Her ne kadar Uzay Yolu’ndaki şeklinde insanları ışınlamanın mümkün olup olmadığı hemen hemen bilinmese de, en azından veri transferi mevzusunda büyük bir atılıma oldukça yaklaşmış olabiliriz.
Kuantum durumların ışınlanması, yarının yüksek süratli veri aktarımını güvenli kılmakta kullanılabilecek şeklinde görünüyor. Birkaç yıl öncesine kadar %90 doğrulukla 40-50 km’lik mesafelerde kuantum ışınlanma gerçekleştirilebilmiş olsa da, bu işlem oldukça yavaş ve hantal. Sadece bilim adamlarının geliştirdiği yeni bir yöntemle, bir çift “dolanık” foton kullanılarak, ışığın durumlarını başka bir noktaya ışınlayarak, görüntü aktarımı hızlandırılabilecek.

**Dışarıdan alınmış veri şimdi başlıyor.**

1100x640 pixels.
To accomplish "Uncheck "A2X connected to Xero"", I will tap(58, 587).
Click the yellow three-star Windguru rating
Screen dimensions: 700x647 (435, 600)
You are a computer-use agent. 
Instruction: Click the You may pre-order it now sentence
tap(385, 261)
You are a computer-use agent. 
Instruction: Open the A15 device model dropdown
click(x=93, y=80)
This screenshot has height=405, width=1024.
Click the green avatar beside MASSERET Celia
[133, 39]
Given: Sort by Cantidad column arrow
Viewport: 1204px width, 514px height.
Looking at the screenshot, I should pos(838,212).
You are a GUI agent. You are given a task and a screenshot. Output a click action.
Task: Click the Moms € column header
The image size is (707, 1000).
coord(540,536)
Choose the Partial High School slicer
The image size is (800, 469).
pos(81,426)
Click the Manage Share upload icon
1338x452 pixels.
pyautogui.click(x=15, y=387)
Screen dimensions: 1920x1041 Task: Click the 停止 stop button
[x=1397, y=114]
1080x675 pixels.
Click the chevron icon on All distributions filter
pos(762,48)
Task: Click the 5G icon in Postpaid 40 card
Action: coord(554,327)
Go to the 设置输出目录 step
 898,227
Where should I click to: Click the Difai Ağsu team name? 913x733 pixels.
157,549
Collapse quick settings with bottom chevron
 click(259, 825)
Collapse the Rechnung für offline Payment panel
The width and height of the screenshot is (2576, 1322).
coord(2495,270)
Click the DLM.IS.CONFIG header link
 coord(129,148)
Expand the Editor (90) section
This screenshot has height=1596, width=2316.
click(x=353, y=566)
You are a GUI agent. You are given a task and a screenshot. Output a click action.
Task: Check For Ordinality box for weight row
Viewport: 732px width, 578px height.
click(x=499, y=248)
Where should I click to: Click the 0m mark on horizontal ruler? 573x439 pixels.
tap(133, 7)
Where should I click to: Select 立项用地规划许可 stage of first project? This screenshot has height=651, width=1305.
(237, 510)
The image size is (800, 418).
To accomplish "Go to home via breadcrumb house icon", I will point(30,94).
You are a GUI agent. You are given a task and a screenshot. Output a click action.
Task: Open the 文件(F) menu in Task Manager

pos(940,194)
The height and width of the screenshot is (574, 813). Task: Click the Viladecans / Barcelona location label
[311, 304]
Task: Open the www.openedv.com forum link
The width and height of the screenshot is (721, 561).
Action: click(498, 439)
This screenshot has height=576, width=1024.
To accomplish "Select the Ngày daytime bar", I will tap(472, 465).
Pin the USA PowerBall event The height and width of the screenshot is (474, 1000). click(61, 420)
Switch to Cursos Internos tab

Cenup Afrikalı, Alman ve İspanyol üyelerden oluşan ekip, bu yeni buluşun, geleceğin güvenli ağlarını oluşturmak için kullanılabileceğini düşünüyor. Günümüzde veri aktarımını güvenli kılmak için, güvenlik anahtarları, veriyle beraber aktarılıyor. Sadece bu yöntemle beraber “güvenlik anahtarı” herhangi bir halde aktarılmadığı için, verilerin çalınması da pratikte mümkün olmuyor.
Witwatersrand Üniversitesi’nden fizikçi Andrew Forbes, mevzuyu şu şekilde özetliyor: “Geleneksel olarak kontakt kuran iki taraf, bilgiyi bir yerden diğerine fizyolojik olarak gönderir. Kuantum aleminde de bu şekildedir. Sadece şimdi, bağlantı üstünden fizyolojik olarak seyahat etmeyen bilgiyi -aynı Uzay Yolu’nda olduğu gibi- ışınlamak mümkün.”
Peki nedir bu Kuantum Dolanıklık?
Araştırma, “kuantum dolanıklık” adında olan düşünce üstünden çalışıyor. Kuantum dolanıklık adında olan bu garip durumda, “dolanık” iki parçacık, aralarında evrensel boyutta mesafeler olsa bile, bir parçacık diğeriyle ilgili bir informasyon verebiliyor. Kısaca iki parçacıktan biri “yukarı” diğeri de “aşağı” dönüşlüyse ve dönüş yönü değiştirildiğinde birbirinin dönüş yönü de değişiyorsa, bu parçacıklara “dolanık” adı veriliyor. Dolanık bu iki parçacık, evrenin değişik uçlarında olsa da, dönüş yönlerindeki değişiklik gene de değişmiyor. Bu da iletişimin anlık ve mesafe değişmeksizin olmasını sağlıyor.
Araştırmada iki dolanık foton kullanılmış olsa da, araştırmacılar bunlara normalde olduğundan daha çok veri yüklediler. Doğal ki görüntüleri şifreleme potansiyeliyle de daha çok veri göndermek mümkün. Dahası bu yüklenen fazla veri, bir noktadan başkasına başarıya ulaşmış bir halde ışınlandı.
Hakikaten ışınlanma mümkün mü?
Her ne kadar bilginin kendisi aktarılmamış olsa da (bir web bağlantısı üstünden olduğu şeklinde), dolanık parçacıklardan birindeki belirli bir özelliğin dikkatli ölçümü, diğerindeki aynı özelliği etkilediğinden, kuantum durumunu anında aktarmış oluyor.
Arkasından ilk olarak ölçülen parçacığın gerçek detaylarını eski moda usüllerle aktararak, bu parçacığını durumu yok edilirken, orijinal durumunu da kilitlemek mümkün.
Meydana getirilen bu son deneyde araştırmacılar, yenilikçi bir tespit yönteminin, bir fotonun açısal momentumuyla ilgili lüzumlu ölçümleri iyi mi sağlayabildiklerini göstererek, bir kuantum durumunda ışınlanabilecek boyutların sayısını artırdı.
Şu an kuantum parçacıklar seviyesinde olsa da “ışınlanma”yı mümkün kılabiliyor olmak, veri aktarımı hızı mevzusunda yeni atılımlar yaşamamızı garantiliyor.
Science Alert‘in haberini Özgür Yıldız Türkçeleştirdi.